Reviewer: Laura Maley
Providing her own warm-up, Shappi Khorsandi self-deprecatingly assures the audience that ‘Big Shappi’ will be along for the headline set of her sold-out show at The Lowry, and that she’ll be much funnier and sharper interacting with the audience. She sows the seeds of a running joke that she’s left her eight-month-old daughter in the car, setting the tone for some sharply observed stand-up.
One of the few women familiar to prime time comedy audiences in the UK (appearances include Michael McIntyre’s Comedy Roadshow, QI and Live at the Apollo) Khorsandi is also recognisable to other audiences – appearing on numerous Radio 4 comedy shows as well as BBC’s Question Time.
Instantly likeable, Khorsandi singles out a few audience members, offering some slightly provocative comments. It’s a clever set-up to some of the more risqué material which follows, as is her nonchalant, deceptively throwaway line: “I don’t talk about sex”. In the warm-up slot she mentions having ‘Mummy brain’ a few times and her train of thought, and the pace, occasionally runs away from her – mainly in warm-up, but also in the main set.
Begun in the warm-up and continuing into the main set her material on the north south divide feels like a well-trod, slightly clichéd path but does result in one of the biggest laughs of the night for a punchline involving a trip to Paris.

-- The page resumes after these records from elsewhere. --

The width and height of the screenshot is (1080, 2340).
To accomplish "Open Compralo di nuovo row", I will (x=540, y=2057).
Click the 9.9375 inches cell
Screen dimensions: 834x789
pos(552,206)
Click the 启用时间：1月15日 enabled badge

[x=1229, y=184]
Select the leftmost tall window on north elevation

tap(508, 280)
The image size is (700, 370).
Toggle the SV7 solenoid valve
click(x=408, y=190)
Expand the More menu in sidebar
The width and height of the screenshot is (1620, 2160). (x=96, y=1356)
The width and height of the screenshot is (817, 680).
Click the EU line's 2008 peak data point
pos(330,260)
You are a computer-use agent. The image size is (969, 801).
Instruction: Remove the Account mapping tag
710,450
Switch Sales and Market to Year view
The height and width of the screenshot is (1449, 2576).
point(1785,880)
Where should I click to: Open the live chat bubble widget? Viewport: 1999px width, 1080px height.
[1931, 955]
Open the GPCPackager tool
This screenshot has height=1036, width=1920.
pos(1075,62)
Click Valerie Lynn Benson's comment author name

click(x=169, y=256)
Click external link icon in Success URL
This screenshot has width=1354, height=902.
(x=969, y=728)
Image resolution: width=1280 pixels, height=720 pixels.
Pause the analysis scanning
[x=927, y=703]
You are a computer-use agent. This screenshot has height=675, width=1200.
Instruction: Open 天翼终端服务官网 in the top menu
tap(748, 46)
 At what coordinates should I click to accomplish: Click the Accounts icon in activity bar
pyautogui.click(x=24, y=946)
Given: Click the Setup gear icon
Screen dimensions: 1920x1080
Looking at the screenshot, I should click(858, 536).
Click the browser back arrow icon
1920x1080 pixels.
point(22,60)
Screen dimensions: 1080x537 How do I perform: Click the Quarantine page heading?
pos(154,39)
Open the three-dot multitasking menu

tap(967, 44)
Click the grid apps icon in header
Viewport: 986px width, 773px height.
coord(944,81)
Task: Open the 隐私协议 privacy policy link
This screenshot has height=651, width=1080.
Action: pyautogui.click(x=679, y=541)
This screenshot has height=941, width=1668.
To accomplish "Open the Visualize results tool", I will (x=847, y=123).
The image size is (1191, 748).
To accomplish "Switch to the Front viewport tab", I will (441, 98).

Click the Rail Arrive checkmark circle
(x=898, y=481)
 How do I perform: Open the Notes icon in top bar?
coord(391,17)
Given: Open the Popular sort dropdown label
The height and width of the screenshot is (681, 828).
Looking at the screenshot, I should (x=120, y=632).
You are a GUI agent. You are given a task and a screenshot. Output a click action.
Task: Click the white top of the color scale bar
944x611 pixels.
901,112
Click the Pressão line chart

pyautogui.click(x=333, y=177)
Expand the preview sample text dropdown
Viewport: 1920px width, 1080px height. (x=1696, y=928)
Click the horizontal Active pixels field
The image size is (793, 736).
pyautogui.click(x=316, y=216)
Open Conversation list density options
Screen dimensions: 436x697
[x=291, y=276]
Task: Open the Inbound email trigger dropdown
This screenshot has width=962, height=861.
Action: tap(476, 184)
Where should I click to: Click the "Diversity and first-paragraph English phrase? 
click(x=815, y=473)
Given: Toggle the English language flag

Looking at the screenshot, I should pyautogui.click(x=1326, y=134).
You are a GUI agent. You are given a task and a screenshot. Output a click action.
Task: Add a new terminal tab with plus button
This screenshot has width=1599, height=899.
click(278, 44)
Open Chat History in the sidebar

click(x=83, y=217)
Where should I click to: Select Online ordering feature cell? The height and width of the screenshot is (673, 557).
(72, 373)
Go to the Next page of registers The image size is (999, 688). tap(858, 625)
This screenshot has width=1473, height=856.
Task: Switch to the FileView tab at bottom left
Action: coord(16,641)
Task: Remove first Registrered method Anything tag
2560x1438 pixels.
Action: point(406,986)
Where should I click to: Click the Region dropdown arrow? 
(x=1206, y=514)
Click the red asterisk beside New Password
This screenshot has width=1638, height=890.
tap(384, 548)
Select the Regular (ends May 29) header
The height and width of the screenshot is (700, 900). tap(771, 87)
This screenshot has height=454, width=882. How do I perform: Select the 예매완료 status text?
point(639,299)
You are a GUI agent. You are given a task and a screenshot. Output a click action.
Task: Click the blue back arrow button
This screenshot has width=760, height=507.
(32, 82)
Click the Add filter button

What sets Khorsandi apart is the material that audiences aren’t used to hearing enough of in mainstream comedy, mixed with her own confessional edge. Material tonight includes her experiences and opinions on racism, sexual politics, giving birth, and being a single mother which go down well with quite a mixed crowd (from students to grandparents, and an even gender split). Some of her strongest material is the very personal – sometimes slightly dark, but boldly revealing – like discovering internet porn while pregnant. Similarly successful is a section about an unnamed rockstar boyfriend which will have many audience members surreptitiously searching a few terms on the Urban Dictionary website on their way home from the show. When Khorsandi looks guilty and says she’s telling the audience things she’s never told anyone before – it feels believable. Never mind that she’s saying it to other crowds on her tour, that freshness is crucial to an audience’s reception.
Covering a broad range of topics without one main focus point, the balance isn’t always successfully struck, and the transitions from item to item are not always smooth. But the audience leaves happy in the knowledge that when ‘Big Shappi’ does talk about sex, she really talks about sex, and in a fresh and very funny way.